A frontline doctor caring for seriously ill coronavirus patients has given a brutally detailed description of what it's like to die from the virus.
Dr David Hepburn, an intensive care consultant at the Royal Gwent Hospital in Wales, was asked by the UK's Channel 4 to explainhow someone can die after contracting coronavirus.
"What we know is primarily the coronavirus causes respiratory failure. So when it spreads to the lungs, it causes what we call a pneumonitis, where the lungs become very wet and waterlogged inside. So the normal mechanisms that keep fluid in the blood break down. The little membranes and tissues and the bases of the lungs become porous, and that allows fluid to leak in from the circulation into the lungs, almost like drowning.
"One of the things we provide with ventilators is pressure, which pushes some of that fluid out and helps to keep the lungs open. So ... people become exhausted because the work of breathing is so great that they basically become exhausted and die.
"So, if you imagine your lungs are normally like a nice, light sponge – light and easy to move. If you've ever pulled a sponge out of a bucket of water you'll know how heavy and wet can become. It's exactly the same thing – if your lungs are absolutely sodden, then it's very, very difficult to breathe.
"What happens over time is people's levels of oxygen fall, the levels of carbon dioxide, which is a gas you normally breathe out, rise in the blood. That makes you even more drowsy – it has a narcotic effect. And then people will slowly develop worsening respiratory failure, and eventually they'll become unconscious and their breathing will get more shallow and they'll die."
Hepburn explained that is what death looks like without intervention – get a patient onto a ventilator and that slow, painful death is hopefully avoided. The problem as coronavirus spreads across the globe is access to ventilators.
And Hepburn explained that this isn't the only cause of death among patients suffering from coronavirus – he'd also seen patients die from "multi-organ failure", as the kidneys, lungs, liver and even circulation progressively shut down.

----------------------------------------

In the article on dying from coronavirus, what does Dr David Hepburn say ventilators provide that pushes fluid out and helps keep the lungs open?

Collected material.
----------------------------------------

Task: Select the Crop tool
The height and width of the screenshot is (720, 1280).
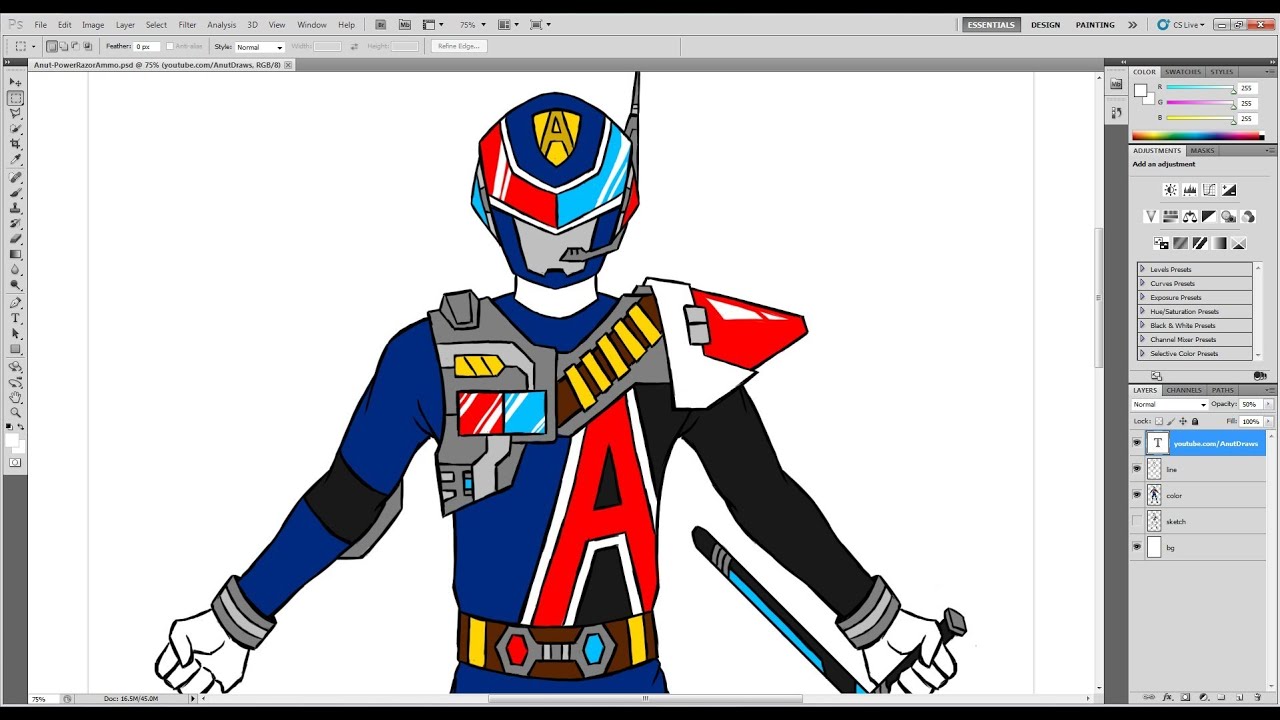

----------------------------------------

Final answer. Pressure.